Di qui il flusso prosegue attraverso la Bosnia, dove si dirige verso la località di Velika Kladusa, al confine con la Croazia, e poi verso il fiume Kupa, che segna la frontiera fra il territorio croato e la Slovenia. La stampa croata racconta di un flusso che, nonostante le condizioni proibitive in cui i migranti tentano il guado dei fiumi anche a rischio della vita, cresce lentamente ma costantemente.
La rotta che punta all’Italia
La maggior parte di questi viaggiatori proviene o dal Nordafrica o dal Medio Oriente e dall’Asia centrale, con una consistenza minoranza di profughi che parte dalle regioni più povere della penisola balcanica come il Kossovo e l’Albania.

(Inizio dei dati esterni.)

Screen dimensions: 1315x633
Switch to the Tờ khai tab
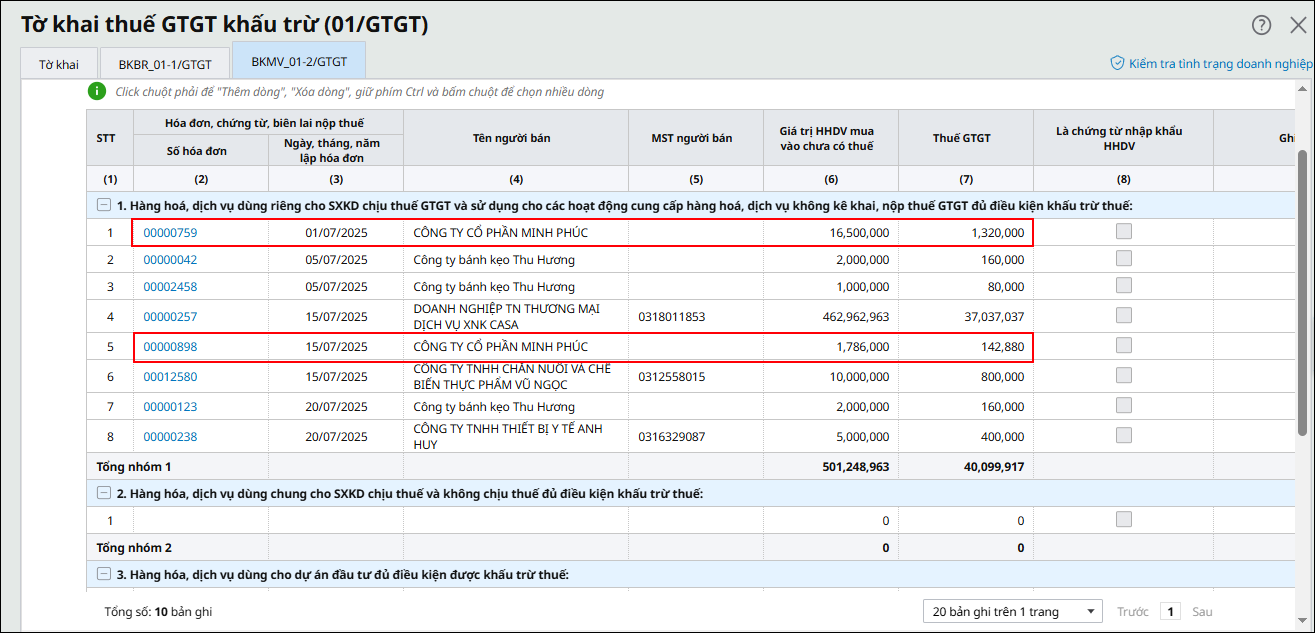[x=59, y=64]
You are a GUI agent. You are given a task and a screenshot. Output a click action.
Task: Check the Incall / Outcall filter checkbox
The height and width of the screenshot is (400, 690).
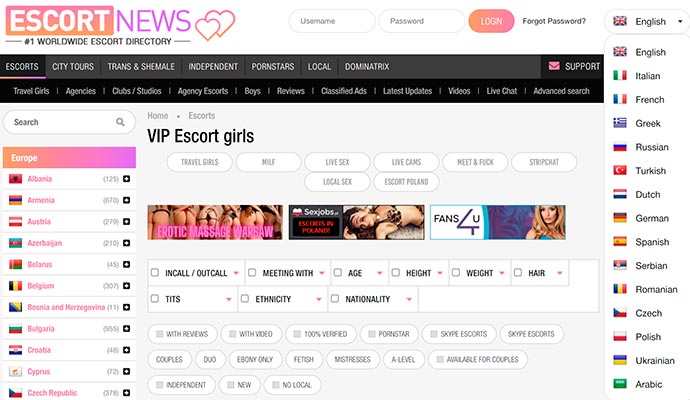155,273
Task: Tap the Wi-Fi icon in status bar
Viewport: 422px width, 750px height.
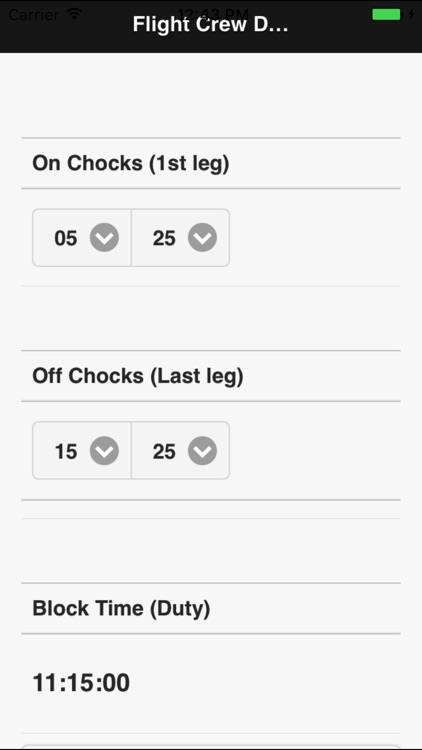Action: point(74,13)
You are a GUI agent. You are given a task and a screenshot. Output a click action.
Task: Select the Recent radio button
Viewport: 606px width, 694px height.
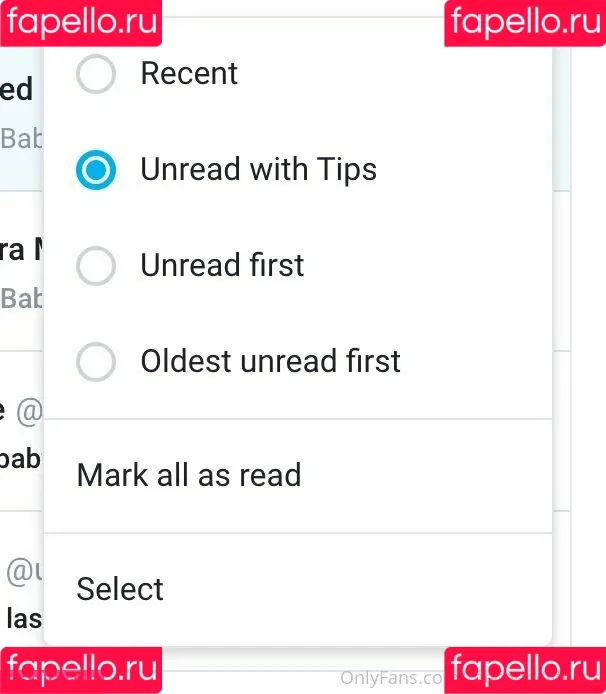[x=96, y=74]
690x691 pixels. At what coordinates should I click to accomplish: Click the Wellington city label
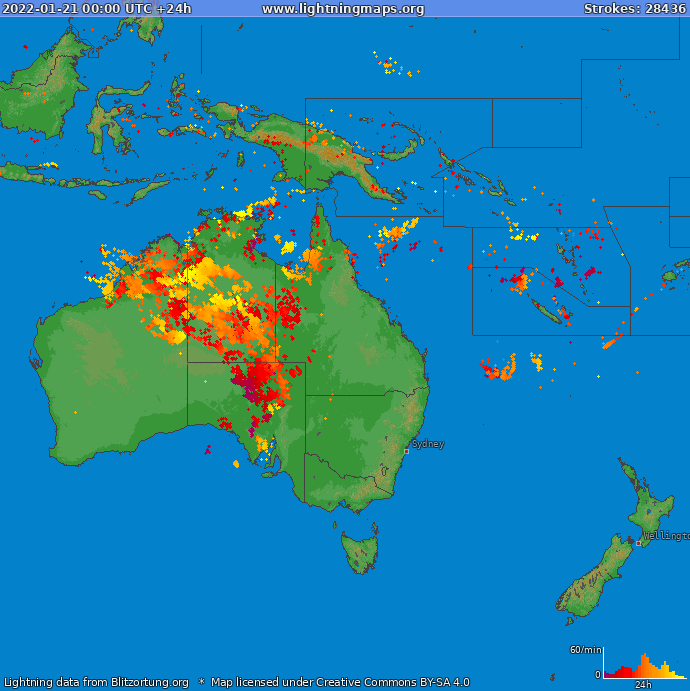coord(665,536)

C’è però anche una diramazione di questa rotta, che abbandona la penisola balcanica già nella Grecia settentrionale e che punta dritta verso l’Italia. Da mesi ormai il porto di Patrasso è teatro di continui scontri fra la polizia e i migranti che cercano con ogni mezzo di salire a bordo dei traghetti e dei cargo diretti a Brindisi e negli altri scali pugliesi. Secondo le organizzazioni umanitarie presenti nella città ellenica, il numero di persone accampate nei sobborghi della città è raddoppiato rispetto a gennaio 2017 e fra i campi profughi di fortuna sorti fra le fabbriche abbandonate e gli edifici in costruzione si è diffusa un’epidemia di scabbia che per i medici volontari in servizio nell’area è “impossibile da debellare”.
Parallelamente, continua indisturbato anche il traffico di piccoli natanti da diporto che, partendo dalle coste di Grecia e Turchia, punta verso le coste del Salento.